The goal of this work was to test the functional role of L-arginine in promotion of nitric oxide (NO) production and the vigorous granulation tissue formation characteristic of this wound model.

BACKGROUND

Therapeutic use of supplemental arginine has been proposed as a safe and efficacious method to produce NO from nitric oxide synthase (NOS) and to produce proline and polyamines from arginase to improve wound healing. Although NO appears to be necessary to promote wound healing, the preferential metabolism of arginine to NO via NOS 2 may be detrimental if maintained beyond the initial days of healing.

METHODS

A ventral hernia, surgically created in the abdominal wall of 12 swine, was repaired with silicone sheeting and skin closure. Osmotic infusion pumps, inserted in remote subcutaneous pockets, continuously delivered saline (n = 6) or L-arginine (n = 6) into the wound environment. Granulation tissue thickness was determined by ultrasonography. Fluid was aspirated serially from the wound compartment for measurements of nitrite/nitrate (NOx), vascular endothelial growth factor (VEGF), transforming growth factor-beta1 (TGF-beta1), and amino acid concentrations.
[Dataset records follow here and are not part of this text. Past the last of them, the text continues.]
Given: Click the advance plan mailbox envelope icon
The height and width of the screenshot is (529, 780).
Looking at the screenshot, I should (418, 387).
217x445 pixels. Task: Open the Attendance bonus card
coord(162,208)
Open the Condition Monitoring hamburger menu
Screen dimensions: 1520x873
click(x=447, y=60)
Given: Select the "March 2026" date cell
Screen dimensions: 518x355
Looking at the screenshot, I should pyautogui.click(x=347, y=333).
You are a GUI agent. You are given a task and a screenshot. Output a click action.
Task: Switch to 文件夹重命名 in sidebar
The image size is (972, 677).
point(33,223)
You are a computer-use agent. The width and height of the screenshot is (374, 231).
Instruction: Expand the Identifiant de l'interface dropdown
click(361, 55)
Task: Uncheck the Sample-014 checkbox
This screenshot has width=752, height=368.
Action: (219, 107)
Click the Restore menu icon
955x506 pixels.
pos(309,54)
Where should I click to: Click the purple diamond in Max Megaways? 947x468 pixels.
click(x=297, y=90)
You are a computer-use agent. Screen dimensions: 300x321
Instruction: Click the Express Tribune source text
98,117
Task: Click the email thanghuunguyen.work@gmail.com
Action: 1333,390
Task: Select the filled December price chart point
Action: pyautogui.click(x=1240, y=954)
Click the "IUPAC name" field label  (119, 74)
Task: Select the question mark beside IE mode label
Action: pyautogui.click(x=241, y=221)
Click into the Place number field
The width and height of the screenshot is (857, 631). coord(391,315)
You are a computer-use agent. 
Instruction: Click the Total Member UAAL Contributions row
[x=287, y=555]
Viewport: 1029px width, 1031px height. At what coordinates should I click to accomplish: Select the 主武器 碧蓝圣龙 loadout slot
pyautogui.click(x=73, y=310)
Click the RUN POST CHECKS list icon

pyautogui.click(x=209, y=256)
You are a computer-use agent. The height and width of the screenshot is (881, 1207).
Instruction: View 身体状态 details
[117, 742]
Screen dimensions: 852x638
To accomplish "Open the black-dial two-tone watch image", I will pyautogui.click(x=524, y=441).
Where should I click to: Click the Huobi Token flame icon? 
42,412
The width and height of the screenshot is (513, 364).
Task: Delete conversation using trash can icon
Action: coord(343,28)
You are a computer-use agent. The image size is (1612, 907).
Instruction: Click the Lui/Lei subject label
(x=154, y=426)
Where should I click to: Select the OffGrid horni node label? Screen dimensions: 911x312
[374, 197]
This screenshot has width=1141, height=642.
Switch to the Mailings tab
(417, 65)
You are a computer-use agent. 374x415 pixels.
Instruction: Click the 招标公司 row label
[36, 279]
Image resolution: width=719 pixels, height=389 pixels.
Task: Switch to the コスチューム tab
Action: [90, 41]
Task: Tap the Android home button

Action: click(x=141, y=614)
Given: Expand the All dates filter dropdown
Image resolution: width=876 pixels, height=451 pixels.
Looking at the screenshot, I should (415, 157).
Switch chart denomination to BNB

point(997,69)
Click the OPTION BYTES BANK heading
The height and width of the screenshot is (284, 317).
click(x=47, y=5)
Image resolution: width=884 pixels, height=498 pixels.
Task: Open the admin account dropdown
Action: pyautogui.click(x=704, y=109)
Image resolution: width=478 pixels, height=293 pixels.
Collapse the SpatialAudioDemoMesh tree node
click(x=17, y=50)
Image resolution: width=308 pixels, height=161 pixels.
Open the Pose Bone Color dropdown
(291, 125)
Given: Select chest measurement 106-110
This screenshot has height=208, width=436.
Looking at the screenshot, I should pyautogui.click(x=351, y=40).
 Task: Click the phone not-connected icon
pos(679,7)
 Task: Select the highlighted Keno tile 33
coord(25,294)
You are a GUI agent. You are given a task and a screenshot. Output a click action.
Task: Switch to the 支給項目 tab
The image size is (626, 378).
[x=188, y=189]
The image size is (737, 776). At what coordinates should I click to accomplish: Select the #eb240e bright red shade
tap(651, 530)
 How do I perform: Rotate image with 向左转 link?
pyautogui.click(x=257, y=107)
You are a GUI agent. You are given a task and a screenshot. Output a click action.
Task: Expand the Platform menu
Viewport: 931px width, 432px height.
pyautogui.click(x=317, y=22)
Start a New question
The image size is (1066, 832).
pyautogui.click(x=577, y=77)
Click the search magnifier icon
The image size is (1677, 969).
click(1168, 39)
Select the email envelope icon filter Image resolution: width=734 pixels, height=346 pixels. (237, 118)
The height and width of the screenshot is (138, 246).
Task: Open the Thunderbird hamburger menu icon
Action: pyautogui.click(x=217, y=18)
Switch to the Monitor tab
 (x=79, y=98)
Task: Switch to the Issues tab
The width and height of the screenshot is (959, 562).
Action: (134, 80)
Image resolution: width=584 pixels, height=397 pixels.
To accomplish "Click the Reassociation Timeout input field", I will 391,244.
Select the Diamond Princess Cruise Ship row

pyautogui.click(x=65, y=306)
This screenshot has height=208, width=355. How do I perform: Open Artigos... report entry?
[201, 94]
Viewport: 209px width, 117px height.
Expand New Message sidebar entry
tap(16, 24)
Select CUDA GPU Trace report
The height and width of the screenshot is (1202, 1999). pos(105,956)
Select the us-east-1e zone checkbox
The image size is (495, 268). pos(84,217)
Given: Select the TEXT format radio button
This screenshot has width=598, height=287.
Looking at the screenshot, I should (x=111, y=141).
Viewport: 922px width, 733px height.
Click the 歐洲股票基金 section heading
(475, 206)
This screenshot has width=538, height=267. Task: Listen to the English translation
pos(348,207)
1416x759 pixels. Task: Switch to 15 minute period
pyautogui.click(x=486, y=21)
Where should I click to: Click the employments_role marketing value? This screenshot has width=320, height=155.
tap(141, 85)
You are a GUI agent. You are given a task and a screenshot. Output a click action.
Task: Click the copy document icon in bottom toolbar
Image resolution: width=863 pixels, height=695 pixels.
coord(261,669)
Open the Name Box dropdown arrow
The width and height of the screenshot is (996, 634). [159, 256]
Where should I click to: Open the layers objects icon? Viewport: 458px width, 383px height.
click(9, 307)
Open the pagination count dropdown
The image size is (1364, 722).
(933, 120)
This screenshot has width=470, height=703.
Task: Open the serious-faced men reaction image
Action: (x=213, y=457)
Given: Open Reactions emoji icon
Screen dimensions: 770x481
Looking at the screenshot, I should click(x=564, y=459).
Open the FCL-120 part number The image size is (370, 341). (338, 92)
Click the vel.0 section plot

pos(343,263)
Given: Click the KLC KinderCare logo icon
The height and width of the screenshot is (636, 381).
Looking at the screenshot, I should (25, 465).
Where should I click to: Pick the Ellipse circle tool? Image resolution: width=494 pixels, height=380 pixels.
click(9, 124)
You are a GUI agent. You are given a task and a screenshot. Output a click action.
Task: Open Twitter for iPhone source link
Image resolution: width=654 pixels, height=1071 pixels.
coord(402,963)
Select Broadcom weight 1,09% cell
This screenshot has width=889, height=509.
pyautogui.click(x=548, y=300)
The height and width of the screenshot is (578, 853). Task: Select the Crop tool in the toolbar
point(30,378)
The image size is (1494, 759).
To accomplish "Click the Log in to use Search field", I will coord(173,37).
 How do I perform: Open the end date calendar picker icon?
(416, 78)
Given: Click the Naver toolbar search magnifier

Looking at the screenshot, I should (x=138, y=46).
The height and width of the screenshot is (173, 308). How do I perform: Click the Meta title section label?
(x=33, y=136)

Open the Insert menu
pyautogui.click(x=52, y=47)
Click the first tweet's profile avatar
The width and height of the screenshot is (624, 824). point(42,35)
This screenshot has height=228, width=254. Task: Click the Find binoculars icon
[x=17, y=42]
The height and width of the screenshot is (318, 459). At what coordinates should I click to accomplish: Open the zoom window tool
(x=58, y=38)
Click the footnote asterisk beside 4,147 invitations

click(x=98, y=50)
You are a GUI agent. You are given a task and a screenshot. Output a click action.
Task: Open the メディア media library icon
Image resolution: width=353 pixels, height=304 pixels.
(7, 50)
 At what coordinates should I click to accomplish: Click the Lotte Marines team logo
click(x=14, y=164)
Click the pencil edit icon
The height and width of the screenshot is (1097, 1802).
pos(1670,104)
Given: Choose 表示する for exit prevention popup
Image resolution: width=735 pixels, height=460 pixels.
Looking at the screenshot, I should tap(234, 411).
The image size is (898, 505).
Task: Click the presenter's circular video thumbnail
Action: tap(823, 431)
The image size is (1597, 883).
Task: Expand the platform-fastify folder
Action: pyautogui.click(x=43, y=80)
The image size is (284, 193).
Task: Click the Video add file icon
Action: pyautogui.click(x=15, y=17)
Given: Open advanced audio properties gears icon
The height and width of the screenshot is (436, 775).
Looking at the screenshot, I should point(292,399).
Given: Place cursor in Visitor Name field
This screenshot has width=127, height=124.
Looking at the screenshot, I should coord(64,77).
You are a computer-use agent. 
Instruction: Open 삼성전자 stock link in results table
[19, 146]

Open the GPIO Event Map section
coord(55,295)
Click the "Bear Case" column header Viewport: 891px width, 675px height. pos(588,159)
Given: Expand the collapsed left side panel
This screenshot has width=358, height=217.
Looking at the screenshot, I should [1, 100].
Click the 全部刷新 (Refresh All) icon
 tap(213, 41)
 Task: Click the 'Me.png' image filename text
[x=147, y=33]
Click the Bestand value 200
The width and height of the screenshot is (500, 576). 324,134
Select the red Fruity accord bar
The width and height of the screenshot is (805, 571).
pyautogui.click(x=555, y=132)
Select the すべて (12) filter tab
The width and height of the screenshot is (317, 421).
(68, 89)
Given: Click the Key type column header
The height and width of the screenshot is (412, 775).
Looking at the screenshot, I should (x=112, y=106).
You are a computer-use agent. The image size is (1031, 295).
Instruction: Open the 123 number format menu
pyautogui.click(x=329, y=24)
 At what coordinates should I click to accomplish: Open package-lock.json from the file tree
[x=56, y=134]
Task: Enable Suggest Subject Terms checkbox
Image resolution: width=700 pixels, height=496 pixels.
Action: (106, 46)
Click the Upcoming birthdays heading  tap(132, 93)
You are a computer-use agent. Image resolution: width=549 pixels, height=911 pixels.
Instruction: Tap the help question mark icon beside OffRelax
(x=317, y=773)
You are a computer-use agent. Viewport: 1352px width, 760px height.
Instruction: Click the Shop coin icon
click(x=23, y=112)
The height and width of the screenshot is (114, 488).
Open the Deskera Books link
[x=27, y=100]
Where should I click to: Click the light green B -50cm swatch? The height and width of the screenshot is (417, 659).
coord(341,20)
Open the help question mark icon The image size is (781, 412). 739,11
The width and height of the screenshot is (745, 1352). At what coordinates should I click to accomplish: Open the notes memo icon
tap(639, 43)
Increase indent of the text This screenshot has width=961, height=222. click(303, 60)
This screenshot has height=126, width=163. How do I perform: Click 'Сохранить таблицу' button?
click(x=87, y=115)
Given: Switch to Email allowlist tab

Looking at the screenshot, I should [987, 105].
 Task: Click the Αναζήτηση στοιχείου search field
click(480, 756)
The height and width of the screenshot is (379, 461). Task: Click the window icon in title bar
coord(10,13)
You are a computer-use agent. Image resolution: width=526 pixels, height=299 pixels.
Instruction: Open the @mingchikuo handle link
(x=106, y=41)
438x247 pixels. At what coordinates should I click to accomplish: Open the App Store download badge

On day 14, the animals were sacrificed and the abdominal wall was harvested for immunohistochemical and molecular analysis.

RESULTS

In animals receiving saline, a nearly linear four-fold increase in granulation tissue thickness was measured during the 14-day interval. In contrast, quantitative ultrasound analysis detected significant reductions in L-arginine infused granulation tissue thickness compared with controls between days 4 and 14 (P < 0.05). Wound vessel count and luminal vascular surface area estimates derived from image analysis of histological sections were two- to three-fold lower in the L-arginine animals compared with controls (P < 0.05). Significant and sustained increases in wound fluid NOx levels were noted in L-arginine animals compared to saline controls (230 microM versus 75 microM at day 14, P < 0.05). Conversely, late VEGF levels (days 11 to 14) were reduced in the L-arginine animals compared to controls (7500 pg/ml versus 10,000 pg/ml at day 11, P < 0.05; 7250 pg/ml versus 11,101 pg/ml at day 14, P < 0.05). Arginine concentrations remained two- to four-fold greater in L-arginine treated animals compared with controls over the entire time course (P < 0.05). There were no significant differences in concentrations of ornithine, citrulline, or proline noted between groups over the 14-day period. Finally, TGF-beta1 levels were unaffected by L-arginine treatment.

CONCLUSIONS

Although NO appears to be necessary for granulation tissue formation, early supplemental arginine may disturb the reciprocal regulation of NOS 2 and arginase, leading to the preferential metabolism of arginine to excess NO rather than ornithine, with consequent reductions in angiogenesis and granulation tissue formation.